Hi guys !
I setup an on-prem Hashicorp Vault environment (debian 11 server) to answers some case I have. After reading the documentation, i still got several interrogations.
My use-case/need is to allow access to credentials to some apps/servers, without knowing the contents. (my environment is on-prem and up-to-date Windows-Linux servers + K8s clusters)
At the moment, (i know it’s the worst usage but it’s for testing purpose), i use root token in ansible with lookup method to be able to retrieve secrets and it works pretty well.
So in my mind i planned to create dedicated token (like 1x/app or servers) and apply a policy depends on the needs. BUT, the official documentation says :
Warning: Since tokens are considered opaque values, their structure is undocumented and subject to change. For these reasons, we do not recommend using tokens within your scripts or for automation since it can cause breakage.
Moreover, in the documentation, there’s a sheet about auth methods. I was thinking about use AppRole but it seems difficult to manage, or Username but it seems to be less secure that token ? I’m really not sure what methods may fit my needs.
Any advices or feedback about the easiest and good use of auth methods ? Thanks a lot !
Gael
AppRole would be the recommended method to use.
You shouldn’t store any form of secret in things like your source code management system, which is the same between a token, AppRole credentials or a username & password.
Hi @stuart-c , thanks for the reply.
So it means i should create one AppRole per purpose ?
About your second quotes, even if we have a private code repository, what should be your advice ? use AppRole credentials only while executing the playbook for example ?
Thanks a lot for your precious advices
Yes you should have a different AppRole for each application/purpose, which allows you to have very precise policies, meaning apps can only access secrets they actually need.
Within your code repository you should store nothing secret, and only when the application is deployed/run should it be combined with secret information (such as credentials).

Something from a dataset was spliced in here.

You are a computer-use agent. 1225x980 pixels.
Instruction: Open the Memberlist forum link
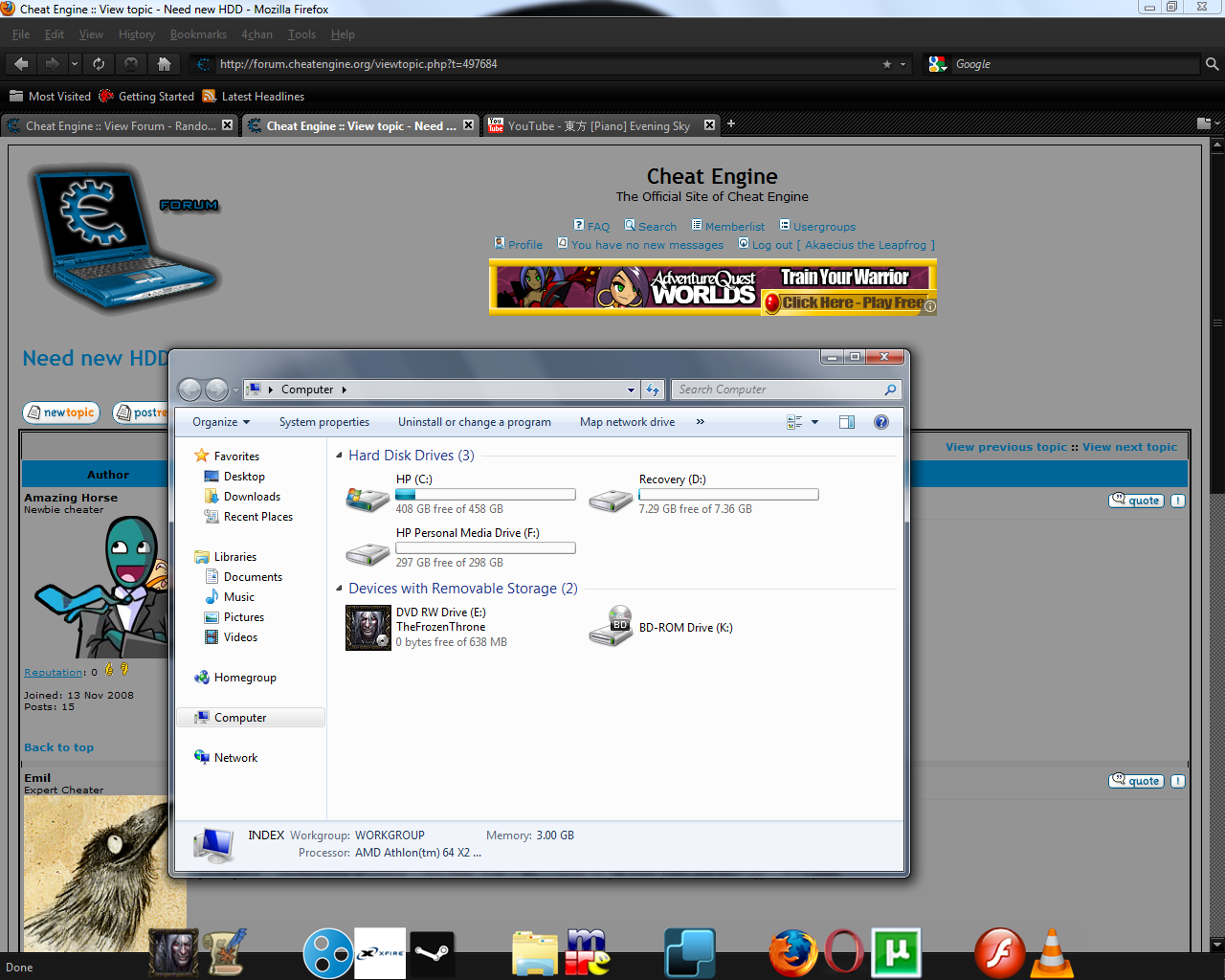tap(734, 227)
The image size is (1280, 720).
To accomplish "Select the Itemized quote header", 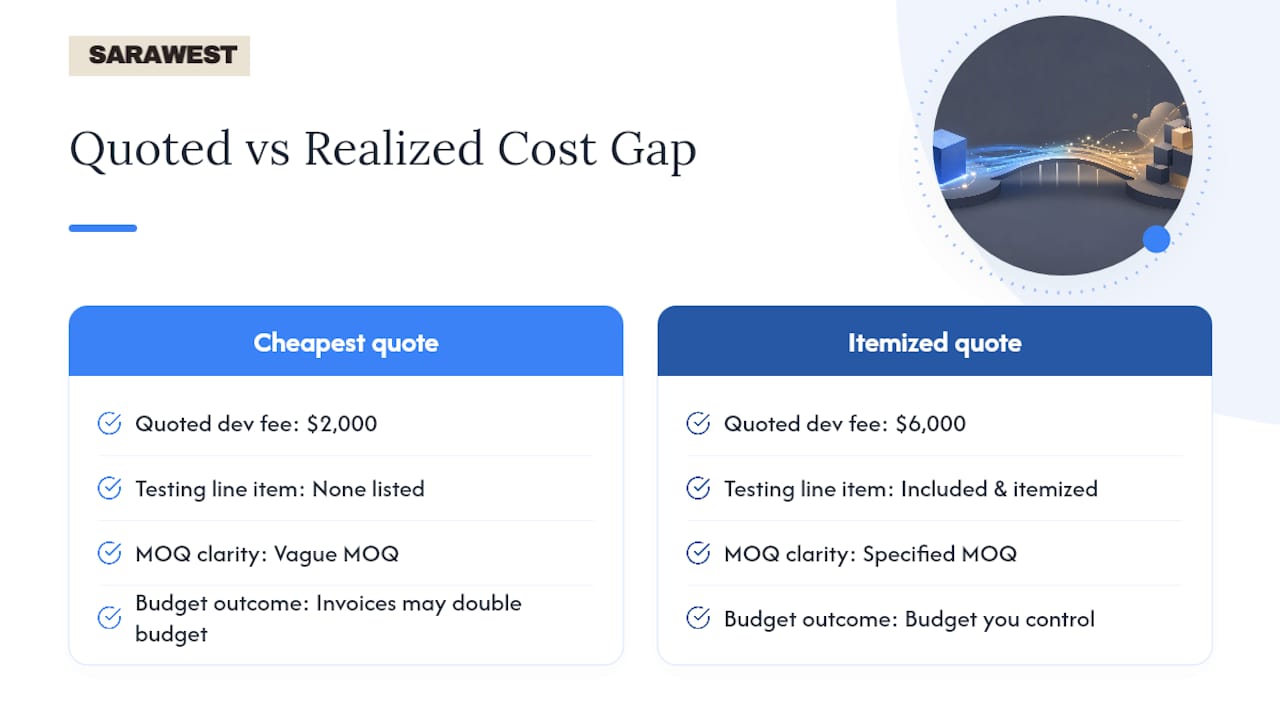I will (x=935, y=341).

The mechanism for doing that depends on the technology you are using and your own policies. For example if things are being done manually you might expect the deploying user to enter their own username & password to unlock access to secrets stored in Vault (such as the AppRole details needed for an application). If you are hosting an application using Kubernetes you might use Secrets or the Kubernetes auth engine (instead of AppRole). With a cloud provider such as AWS you might delegate responsibility to them, using things like the AWS auth engine. Each option has different advantages and limitations (e.g. AWS auth engine only works if you host within AWS, and only allows authentication on an EC2 instance level rather than an application) so which option is best will vary between different companies, policies, compliance needs and technology stacks.